Home health operators are still several weeks away from getting a glimpse at the proposed payment rule for 2023. Even so, they’re beginning to see signs of concern that they’ll not be getting an inflation-adjusted rate.
Because of workforce investments, more expensive supplies and the overall cost increase of goods and services in the US, including the price of gasoline, it has gotten more expensive for home health agencies to stay in business.
As a result, the US Centers for Medicare & Medicaid Services (CMS) should factor that into its annual rate update, advocates say.
“Rising gas prices are an issue for home health and hospice providers, and expenses around workforce, supplies, and other goods and services cut across home health providers as well as hospice, nursing homes and other service settings,” Mollie Gurian, vice president of home-based and HCBS policy at LeadingAge, told Home Health Care News in an email. “LeadingAge’s nonprofit and mission-driven home health members tell us they’re concerned about the rising cost of gas and staffing – and they would love to see these price increases recognized in the annual update.”
Gurian is not alone in feeling that way.
While CMS does update the home health rates by an inflation index every year, the updates have failed to keep pace with the rising costs for staffing, medical supplies and fuel, Joanne E. Cunningham, executive director of the Partnership for Quality Home Healthcare, told HHCN.
“The Partnership presented our survey data to CMS last year on the significant cost increases facing providers and has urged CMS to better account for them in Medicare’s payments to home health agencies,” she said in an email. “This year, we continue to advocate for policy changes to help address these higher costs.”
Every year, CMS releases its home health proposed payment rule — pertaining to procedure changes, Conditions of Participation (CoPs), payment rates and policies, among other things — for the following year. CMS, typically, releases this ahead of July 1.
Though the home health proposed payment rule has not yet been released, industry stakeholders have already begun to forecast what providers can expect to see in terms of the Medicare payment landscape.

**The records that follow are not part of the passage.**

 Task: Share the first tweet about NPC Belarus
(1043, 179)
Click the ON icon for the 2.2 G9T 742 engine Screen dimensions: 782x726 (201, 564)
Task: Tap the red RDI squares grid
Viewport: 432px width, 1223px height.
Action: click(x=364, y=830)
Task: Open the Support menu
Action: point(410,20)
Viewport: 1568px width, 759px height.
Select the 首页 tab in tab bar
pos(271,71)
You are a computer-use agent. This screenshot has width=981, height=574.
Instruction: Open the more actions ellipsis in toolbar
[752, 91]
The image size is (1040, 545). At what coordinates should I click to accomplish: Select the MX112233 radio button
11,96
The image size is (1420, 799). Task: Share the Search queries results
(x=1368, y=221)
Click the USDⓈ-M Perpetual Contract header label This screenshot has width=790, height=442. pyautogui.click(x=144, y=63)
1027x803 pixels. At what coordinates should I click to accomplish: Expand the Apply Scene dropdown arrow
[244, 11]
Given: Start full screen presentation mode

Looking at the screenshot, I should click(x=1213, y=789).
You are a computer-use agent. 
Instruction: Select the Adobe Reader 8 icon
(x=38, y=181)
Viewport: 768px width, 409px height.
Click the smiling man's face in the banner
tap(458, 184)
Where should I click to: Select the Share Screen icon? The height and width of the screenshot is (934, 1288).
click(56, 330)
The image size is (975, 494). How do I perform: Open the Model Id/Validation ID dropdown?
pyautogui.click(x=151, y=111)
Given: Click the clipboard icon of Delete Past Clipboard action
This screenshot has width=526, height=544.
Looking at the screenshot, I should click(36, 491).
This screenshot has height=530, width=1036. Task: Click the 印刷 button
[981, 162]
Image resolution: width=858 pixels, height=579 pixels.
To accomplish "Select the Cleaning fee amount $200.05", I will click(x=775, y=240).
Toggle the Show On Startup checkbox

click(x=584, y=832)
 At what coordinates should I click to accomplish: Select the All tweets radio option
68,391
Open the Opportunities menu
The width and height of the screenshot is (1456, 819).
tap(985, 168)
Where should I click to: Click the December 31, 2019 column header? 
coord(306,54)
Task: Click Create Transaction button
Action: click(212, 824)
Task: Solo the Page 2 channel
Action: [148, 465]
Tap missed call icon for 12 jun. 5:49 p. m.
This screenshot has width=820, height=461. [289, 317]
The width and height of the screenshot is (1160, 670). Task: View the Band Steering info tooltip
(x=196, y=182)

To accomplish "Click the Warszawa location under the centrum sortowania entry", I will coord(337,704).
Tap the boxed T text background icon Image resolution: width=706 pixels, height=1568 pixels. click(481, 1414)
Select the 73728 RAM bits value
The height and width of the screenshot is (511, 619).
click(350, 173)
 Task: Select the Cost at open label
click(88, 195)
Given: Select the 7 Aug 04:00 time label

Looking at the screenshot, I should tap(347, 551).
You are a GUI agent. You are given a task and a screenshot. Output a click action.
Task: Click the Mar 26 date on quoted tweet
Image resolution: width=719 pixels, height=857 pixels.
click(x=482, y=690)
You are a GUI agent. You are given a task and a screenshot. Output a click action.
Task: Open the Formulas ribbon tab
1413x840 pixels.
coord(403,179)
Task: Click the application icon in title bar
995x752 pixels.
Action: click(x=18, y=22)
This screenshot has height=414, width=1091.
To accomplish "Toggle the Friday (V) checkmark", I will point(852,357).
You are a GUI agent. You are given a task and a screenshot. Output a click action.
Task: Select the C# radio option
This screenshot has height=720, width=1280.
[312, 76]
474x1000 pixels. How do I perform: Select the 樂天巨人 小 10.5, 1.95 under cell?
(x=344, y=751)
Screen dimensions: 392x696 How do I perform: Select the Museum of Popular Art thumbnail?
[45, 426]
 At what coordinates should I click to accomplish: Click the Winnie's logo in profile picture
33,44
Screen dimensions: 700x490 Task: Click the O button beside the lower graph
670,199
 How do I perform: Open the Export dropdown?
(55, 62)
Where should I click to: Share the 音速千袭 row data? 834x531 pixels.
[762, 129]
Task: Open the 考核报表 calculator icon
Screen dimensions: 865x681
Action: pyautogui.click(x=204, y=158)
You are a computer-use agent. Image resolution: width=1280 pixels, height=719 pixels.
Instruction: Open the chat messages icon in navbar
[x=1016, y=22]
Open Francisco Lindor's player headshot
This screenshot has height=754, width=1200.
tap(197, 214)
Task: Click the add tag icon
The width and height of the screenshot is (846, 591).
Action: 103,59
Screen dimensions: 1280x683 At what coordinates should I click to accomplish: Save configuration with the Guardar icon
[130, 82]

And along with those stakeholder predictions of what to expect, the proposed changes in other sectors may be a sign of what’s to come.
On the hospice side, CMS recently proposed a 2.7% pay increase for 2023. While an increase is, generally, viewed as a positive, some industry stakeholders fear that this doesn’t go far enough considering the impact of the COVID-19 emergency and ongoing inflation.
CMS also proposed a 2.7% Medicare rate for inpatient psychiatric facilities (IPFs).
Meanwhile, skilled nursing facility (SNF) operators saw a proposed downward adjustment to SNF payment rates by 4.6%, partly to balance out the Patient-Driven Payment Model (PDPM). SNF advocates were vocal in their criticism of potential cuts, stressing that this could worsen the financial crisis nursing homes were already experiencing.
If these proposed changes for hospices, SNFs and IPFs are a sign of what’s to come for home health, it could spell trouble for providers.
William A. Dombi, the president of the National Association for Home Care & Hospice (NAHC), also noted that providers could see a massive cut proposed, regulatory-wise, in home health care.
“On the home health front, it is absolutely an important time to watch what’s happening,” NAHC’s Dombi said during a panel discussion last month at HHCN’s Capital+Strategy conference. “We are looking at the likelihood that CMS will undertake its efforts to examine budget neutrality for the shift to PDGM (Patient-Driven Groupings Model).”
Gas prices, inflation hit home health
In the US, inflation reached 8.5% last month, the highest it’s been since December 1981, the US Department of Labor said in its monthly report on the Consumer Price Index.
Gasoline prices, in particular, jumped 18.3%.
Most of the US is feeling the impact of inflation and gas prices, including those in the highly remote home health industry.
On average, caregivers see several clients on a daily basis. They travel up to 10 miles and 30 minutes to 45 minutes from each client. This amounts to an additional cost of $1 per hour for workers that typically make $10 to $13 per hour, according to data from NAHC.
In today’s economy, all that travel adds up quickly.
“If you’re making $10 to $13 an hour, and your cost to commute between three to four visits a day, is an hour per 10 miles driven, that takes away a lot of your earning power,” David Totaro, chief government affairs officer at Bayada Home Health Care, told HHCN. “We’re beginning to have quite a few [caregivers] telling us they cannot take referrals or clients that are long distances between home visits. This is particularly affecting the rural areas.”
In addition to his role at Bayada, Totaro also serves as a member of the board of NAHC.
For providers, these conditions put a squeeze on their ability to be able to sustain this business, according to Totaro.
Though there’s been some state and federal action on this front, he believes more needs to be done.
“We do see some effort by both state and federal governments to intervene,” Totaro said. “Many states are looking at suspending the state gas tax. There has been a call by Congressman Donald Norcross to suspend the federal gas tax, but even those solutions are short-term. This is no way to sustain a long-term business. The only way to do that is to increase caregiver wages to a point where they can be competitive with other industries.”